[Start of Attachment]

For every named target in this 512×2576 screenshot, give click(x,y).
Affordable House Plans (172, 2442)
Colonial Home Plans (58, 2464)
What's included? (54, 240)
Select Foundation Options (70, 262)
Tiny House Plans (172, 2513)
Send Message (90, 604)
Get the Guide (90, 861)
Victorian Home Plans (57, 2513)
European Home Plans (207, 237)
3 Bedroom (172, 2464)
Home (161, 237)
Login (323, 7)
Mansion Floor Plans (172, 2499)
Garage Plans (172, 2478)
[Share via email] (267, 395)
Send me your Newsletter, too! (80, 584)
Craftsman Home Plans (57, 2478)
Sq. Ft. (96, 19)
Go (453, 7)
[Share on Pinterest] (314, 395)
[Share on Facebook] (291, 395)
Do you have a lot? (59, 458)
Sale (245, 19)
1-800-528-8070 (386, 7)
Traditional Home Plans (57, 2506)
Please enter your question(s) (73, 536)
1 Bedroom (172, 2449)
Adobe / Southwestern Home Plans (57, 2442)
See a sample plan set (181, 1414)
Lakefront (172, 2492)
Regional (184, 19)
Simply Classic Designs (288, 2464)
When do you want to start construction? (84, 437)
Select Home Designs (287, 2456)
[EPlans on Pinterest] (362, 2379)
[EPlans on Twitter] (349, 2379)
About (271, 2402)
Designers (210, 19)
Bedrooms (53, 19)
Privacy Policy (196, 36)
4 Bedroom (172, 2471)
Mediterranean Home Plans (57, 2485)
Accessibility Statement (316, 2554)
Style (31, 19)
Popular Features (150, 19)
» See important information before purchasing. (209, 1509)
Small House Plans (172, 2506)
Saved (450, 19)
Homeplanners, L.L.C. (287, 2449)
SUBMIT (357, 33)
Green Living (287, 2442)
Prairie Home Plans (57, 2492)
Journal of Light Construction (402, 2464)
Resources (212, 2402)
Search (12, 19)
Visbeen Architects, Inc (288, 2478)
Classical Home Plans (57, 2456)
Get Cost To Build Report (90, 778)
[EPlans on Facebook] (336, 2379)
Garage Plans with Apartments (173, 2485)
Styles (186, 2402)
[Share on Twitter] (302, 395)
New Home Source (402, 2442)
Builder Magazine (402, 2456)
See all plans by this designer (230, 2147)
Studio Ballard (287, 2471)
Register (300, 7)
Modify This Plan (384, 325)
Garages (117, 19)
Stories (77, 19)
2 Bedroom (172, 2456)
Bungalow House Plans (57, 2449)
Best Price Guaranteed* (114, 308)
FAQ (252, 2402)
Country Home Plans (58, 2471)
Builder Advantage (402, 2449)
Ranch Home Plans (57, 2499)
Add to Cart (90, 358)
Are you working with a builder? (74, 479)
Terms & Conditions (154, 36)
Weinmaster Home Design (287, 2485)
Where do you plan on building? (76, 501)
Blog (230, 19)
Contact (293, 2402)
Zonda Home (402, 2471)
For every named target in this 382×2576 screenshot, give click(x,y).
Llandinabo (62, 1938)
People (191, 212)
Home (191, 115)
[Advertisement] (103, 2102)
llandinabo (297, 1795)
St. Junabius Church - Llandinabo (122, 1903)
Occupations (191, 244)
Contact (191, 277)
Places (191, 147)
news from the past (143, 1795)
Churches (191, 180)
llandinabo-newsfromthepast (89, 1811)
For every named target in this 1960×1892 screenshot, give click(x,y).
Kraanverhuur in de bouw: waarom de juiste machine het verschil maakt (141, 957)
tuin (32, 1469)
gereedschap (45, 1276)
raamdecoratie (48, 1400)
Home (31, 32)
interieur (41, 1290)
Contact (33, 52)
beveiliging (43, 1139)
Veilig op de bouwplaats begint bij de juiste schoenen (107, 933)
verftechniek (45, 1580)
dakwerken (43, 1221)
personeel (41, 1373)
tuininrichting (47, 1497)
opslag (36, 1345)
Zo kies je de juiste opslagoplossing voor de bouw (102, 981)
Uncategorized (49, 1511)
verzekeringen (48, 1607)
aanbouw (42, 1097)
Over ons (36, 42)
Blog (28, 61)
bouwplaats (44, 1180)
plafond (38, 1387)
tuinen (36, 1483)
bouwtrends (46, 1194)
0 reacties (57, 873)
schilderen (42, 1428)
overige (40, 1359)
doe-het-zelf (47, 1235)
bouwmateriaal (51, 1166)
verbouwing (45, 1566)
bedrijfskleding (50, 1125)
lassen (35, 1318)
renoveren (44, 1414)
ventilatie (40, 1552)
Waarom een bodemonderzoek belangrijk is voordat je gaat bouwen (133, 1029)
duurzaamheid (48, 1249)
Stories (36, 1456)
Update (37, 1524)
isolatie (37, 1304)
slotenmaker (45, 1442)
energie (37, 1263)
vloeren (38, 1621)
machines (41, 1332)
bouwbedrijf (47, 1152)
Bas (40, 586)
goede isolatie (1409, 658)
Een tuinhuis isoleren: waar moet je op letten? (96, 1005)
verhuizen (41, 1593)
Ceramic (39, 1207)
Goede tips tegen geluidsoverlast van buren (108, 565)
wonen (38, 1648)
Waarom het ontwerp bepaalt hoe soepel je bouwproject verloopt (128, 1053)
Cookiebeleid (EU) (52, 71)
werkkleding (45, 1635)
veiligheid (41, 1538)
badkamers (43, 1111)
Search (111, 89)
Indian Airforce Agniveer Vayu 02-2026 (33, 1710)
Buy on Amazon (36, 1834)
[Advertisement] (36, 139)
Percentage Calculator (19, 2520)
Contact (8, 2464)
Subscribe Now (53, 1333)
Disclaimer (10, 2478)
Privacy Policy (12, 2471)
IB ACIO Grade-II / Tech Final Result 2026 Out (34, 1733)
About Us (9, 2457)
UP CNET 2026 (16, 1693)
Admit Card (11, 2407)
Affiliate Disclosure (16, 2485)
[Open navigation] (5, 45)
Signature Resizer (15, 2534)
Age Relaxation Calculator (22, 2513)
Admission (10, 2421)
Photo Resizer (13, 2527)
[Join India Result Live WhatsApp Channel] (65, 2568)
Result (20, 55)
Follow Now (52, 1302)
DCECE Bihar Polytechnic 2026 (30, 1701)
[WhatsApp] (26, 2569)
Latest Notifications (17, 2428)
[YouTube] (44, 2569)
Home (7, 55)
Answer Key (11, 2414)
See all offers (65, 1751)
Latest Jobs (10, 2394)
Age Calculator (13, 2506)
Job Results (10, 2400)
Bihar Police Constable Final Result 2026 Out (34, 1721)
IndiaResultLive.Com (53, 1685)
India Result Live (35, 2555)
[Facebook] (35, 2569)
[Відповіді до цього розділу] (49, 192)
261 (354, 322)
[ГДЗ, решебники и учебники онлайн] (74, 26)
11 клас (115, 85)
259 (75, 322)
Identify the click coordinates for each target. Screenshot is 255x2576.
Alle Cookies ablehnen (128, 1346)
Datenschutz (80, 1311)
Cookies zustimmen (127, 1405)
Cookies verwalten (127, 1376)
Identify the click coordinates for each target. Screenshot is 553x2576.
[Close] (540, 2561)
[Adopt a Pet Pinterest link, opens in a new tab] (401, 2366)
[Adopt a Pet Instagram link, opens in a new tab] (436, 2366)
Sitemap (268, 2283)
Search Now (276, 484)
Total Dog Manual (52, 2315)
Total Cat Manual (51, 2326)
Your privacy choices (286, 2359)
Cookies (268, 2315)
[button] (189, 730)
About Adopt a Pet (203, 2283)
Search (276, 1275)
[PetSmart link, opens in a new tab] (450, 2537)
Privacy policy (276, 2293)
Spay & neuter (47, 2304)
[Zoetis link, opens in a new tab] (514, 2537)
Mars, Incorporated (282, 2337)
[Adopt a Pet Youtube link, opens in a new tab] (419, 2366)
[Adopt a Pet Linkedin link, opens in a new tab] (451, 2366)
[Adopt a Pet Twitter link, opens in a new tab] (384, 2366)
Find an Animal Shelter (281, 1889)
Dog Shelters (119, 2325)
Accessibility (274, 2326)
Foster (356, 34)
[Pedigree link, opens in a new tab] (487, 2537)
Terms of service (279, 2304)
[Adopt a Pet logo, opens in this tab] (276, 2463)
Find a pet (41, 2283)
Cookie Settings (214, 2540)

[End of Attachment]

:: Activity ::
Begin at the line that has "Go (453, 7)" in the entries above; stop after the line that has "2 Bedroom (172, 2456)". Transcribe exactly those lines and no others.

:: Answer ::
Go (453, 7)
[Share on Pinterest] (314, 395)
[Share on Facebook] (291, 395)
Do you have a lot? (59, 458)
Sale (245, 19)
1-800-528-8070 (386, 7)
Traditional Home Plans (57, 2506)
Please enter your question(s) (73, 536)
1 Bedroom (172, 2449)
Adobe / Southwestern Home Plans (57, 2442)
See a sample plan set (181, 1414)
Lakefront (172, 2492)
Regional (184, 19)
Simply Classic Designs (288, 2464)
When do you want to start construction? (84, 437)
Select Home Designs (287, 2456)
[EPlans on Pinterest] (362, 2379)
[EPlans on Twitter] (349, 2379)
About (271, 2402)
Designers (210, 19)
Bedrooms (53, 19)
Privacy Policy (196, 36)
4 Bedroom (172, 2471)
Mediterranean Home Plans (57, 2485)
Accessibility Statement (316, 2554)
Style (31, 19)
Popular Features (150, 19)
» See important information before purchasing. (209, 1509)
Small House Plans (172, 2506)
Saved (450, 19)
Homeplanners, L.L.C. (287, 2449)
SUBMIT (357, 33)
Green Living (287, 2442)
Prairie Home Plans (57, 2492)
Journal of Light Construction (402, 2464)
Resources (212, 2402)
Search (12, 19)
Visbeen Architects, Inc (288, 2478)
Classical Home Plans (57, 2456)
Get Cost To Build Report (90, 778)
[EPlans on Facebook] (336, 2379)
Garage Plans with Apartments (173, 2485)
Styles (186, 2402)
[Share on Twitter] (302, 395)
New Home Source (402, 2442)
Builder Magazine (402, 2456)
See all plans by this designer (230, 2147)
Studio Ballard (287, 2471)
Register (300, 7)
Modify This Plan (384, 325)
Garages (117, 19)
Stories (77, 19)
2 Bedroom (172, 2456)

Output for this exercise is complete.